Friday’s plunge continues a tough quarter for stock markets. Fears about the spreading debt crisis in Europe and the slowing global economy have encouraged traders to sell shares and make bets seen as less risky.
The S&P 500 is down 10 percent since the third quarter started in July. However, it has recovered almost 6 percent since its lowest close this year on Aug. 8.
Analysts said shares are likely to keep falling because conditions in Europe show little sign of improving. If Europe’s economy contracts, U.S. companies will likely be hurt. Half of their revenue comes from overseas, and half of that is from Europe, said Sam Stovall, chief investment strategist with Standard & Poor’s in New York.
“Maybe the market has already priced in a very, very soft spot, but it has not priced in quicksand — it has not priced in a recession,” he said.
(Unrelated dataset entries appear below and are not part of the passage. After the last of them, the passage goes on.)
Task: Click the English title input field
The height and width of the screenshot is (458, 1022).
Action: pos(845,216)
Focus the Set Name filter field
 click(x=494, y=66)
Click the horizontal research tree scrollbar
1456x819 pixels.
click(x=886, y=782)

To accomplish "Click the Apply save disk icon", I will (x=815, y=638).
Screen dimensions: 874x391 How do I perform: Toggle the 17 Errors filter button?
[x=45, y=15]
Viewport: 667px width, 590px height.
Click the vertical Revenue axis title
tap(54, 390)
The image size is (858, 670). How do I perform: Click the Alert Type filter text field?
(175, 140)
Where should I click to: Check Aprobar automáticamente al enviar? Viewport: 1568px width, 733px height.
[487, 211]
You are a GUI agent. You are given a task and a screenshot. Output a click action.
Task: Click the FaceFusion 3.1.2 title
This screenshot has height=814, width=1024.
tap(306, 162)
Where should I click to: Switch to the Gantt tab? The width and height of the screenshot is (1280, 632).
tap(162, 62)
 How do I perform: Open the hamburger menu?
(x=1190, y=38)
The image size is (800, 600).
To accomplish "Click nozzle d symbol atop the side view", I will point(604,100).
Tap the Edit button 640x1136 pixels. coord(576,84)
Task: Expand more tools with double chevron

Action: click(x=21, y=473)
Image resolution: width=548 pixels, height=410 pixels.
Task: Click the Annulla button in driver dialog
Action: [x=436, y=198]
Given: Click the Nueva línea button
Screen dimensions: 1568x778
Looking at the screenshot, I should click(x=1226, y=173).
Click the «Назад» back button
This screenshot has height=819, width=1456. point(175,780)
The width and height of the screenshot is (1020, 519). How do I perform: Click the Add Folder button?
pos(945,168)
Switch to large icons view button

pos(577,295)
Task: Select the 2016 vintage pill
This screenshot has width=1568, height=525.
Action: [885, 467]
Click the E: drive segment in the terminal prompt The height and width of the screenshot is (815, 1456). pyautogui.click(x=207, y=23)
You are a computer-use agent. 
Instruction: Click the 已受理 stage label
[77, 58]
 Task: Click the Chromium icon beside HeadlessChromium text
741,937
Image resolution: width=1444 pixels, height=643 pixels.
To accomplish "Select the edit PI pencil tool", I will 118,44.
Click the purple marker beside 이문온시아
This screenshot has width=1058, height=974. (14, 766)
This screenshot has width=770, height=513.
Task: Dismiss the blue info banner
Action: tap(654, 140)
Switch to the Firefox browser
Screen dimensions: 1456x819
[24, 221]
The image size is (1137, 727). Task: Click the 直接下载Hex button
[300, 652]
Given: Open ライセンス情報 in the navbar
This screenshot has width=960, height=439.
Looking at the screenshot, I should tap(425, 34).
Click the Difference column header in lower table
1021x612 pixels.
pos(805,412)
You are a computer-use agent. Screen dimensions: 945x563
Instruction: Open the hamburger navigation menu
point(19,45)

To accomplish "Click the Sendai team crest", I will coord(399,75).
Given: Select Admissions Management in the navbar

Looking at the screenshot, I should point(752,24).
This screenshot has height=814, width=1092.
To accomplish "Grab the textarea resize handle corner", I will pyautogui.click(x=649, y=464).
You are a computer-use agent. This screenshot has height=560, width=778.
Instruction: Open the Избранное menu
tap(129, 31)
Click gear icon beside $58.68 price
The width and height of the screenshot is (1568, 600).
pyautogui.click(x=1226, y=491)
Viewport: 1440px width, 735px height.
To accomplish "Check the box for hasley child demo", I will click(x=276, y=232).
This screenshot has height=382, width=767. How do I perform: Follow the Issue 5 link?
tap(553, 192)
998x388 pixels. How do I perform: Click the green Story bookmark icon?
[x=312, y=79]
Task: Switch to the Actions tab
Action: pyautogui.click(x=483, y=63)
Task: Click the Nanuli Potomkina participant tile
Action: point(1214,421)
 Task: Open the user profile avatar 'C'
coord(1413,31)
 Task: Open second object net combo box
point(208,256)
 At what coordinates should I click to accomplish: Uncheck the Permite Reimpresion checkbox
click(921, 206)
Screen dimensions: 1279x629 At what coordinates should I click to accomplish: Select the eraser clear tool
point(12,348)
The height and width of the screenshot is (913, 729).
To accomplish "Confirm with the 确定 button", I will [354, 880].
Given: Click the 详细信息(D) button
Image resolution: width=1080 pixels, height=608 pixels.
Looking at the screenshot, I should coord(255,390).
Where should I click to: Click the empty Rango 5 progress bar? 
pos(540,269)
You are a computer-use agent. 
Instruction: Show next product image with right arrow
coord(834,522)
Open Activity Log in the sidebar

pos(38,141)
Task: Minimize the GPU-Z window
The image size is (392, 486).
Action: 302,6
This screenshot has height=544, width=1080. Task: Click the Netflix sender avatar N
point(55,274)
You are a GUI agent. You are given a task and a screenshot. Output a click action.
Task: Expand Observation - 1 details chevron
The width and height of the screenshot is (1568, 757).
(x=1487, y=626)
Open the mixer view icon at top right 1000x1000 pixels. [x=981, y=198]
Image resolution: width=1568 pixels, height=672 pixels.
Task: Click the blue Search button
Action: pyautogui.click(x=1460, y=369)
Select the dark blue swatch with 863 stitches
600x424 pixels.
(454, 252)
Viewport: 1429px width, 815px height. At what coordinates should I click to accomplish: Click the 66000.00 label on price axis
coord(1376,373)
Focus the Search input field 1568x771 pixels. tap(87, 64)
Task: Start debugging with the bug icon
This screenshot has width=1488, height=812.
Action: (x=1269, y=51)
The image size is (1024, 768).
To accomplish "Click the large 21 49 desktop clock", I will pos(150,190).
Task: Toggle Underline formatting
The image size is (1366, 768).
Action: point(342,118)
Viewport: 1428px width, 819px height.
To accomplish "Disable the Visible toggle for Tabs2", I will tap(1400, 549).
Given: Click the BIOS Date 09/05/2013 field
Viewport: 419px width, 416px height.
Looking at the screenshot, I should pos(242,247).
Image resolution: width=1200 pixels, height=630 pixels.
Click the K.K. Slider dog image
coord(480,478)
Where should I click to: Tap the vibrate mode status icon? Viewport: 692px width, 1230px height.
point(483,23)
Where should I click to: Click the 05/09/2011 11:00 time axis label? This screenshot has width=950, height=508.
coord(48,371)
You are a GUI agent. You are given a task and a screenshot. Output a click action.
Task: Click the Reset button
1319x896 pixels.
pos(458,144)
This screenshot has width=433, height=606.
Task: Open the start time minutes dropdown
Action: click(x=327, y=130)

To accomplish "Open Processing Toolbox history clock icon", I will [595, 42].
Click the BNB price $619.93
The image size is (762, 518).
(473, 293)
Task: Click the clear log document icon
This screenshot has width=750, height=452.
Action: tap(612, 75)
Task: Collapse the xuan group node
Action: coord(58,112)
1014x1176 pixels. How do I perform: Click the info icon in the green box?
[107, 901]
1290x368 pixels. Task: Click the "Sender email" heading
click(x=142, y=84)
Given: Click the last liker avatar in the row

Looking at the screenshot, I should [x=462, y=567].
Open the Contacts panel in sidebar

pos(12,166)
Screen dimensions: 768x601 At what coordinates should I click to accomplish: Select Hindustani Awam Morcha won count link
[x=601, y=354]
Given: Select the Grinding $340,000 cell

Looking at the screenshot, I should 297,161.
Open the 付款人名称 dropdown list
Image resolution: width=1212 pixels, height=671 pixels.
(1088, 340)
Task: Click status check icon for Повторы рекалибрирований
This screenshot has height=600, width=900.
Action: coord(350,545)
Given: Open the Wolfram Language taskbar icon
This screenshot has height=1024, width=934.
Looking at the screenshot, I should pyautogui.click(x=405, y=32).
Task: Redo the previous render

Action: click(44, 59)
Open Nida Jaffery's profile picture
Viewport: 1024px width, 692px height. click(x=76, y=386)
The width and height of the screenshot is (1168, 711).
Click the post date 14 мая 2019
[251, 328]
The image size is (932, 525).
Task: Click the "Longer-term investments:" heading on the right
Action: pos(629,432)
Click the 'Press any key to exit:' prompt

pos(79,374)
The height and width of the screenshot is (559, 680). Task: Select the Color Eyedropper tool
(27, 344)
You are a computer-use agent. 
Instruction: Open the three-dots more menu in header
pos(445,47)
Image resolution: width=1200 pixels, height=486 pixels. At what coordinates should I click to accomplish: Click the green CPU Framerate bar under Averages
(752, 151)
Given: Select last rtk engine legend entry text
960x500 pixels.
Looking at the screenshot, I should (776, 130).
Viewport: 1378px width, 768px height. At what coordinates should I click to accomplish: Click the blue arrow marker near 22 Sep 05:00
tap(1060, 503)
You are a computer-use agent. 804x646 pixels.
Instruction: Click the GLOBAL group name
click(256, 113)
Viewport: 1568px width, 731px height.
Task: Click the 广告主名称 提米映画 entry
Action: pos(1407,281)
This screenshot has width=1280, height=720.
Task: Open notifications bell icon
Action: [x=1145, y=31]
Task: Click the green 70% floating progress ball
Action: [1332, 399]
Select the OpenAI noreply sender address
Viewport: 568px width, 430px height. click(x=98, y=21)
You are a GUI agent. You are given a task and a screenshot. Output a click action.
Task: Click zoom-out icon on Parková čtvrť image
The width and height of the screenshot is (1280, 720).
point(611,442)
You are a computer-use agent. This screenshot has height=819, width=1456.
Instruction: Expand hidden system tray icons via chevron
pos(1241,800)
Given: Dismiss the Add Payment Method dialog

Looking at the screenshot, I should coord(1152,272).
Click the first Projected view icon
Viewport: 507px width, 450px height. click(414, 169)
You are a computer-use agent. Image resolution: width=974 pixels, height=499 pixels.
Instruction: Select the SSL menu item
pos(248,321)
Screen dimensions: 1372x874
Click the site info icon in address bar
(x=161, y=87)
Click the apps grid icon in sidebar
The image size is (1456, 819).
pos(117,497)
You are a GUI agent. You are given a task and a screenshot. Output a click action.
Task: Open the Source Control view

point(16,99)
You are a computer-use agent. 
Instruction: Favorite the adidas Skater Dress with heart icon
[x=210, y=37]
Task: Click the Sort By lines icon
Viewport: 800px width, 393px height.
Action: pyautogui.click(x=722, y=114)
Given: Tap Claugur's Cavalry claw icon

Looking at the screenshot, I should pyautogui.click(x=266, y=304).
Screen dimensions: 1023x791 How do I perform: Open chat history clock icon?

Stovall said recent data make another U.S. recession appear more likely.
The government reported Friday that sales for wholesale businesses were flat in July. It was the worst result since May.
But Fort Pitt Capital’s Forrest said the sell-off had brought some share prices “within buying range.” She said traders have few other places to invest, with Treasury yields near record lows and currency markets gyrating because of fears about the euro.
Nervous investors have snapped up investments seen as safe, sending Treasury yields to historic lows. The yield on the 10-year Treasury note plunged to 1.93 percent Friday from 2.02 percent earlier in the day. On Monday, the 10-year yield fell to 1.91 percent, the lowest since the Federal Reserve Bank of St. Louis began keeping daily records in 1962.
Markets in Europe skidded lower after the news from the ECB. France’s CAC 40 and Germany’s Dax fell about 4 percent. London’s FTSE lost more than 2.
McDonald’s Corp. shares fell after the company said a key revenue metric missed analysts’ expectations. McDonald’s said that revenue at restaurants open at least 13 months rose 3.5 percent in August. Analysts had expected a 4.9 percent increase.
Shares of Bank of America Corp. dropped 18 cents, or 2.5 percent, to $7.02 after The Wall Street Journal that it might cut up to 14 percent of its workforce as part of a massive restructuring. Bank of America already has cut at least 6,000 jobs this year. CEO Brian Moynihan announced a management shake-up this week.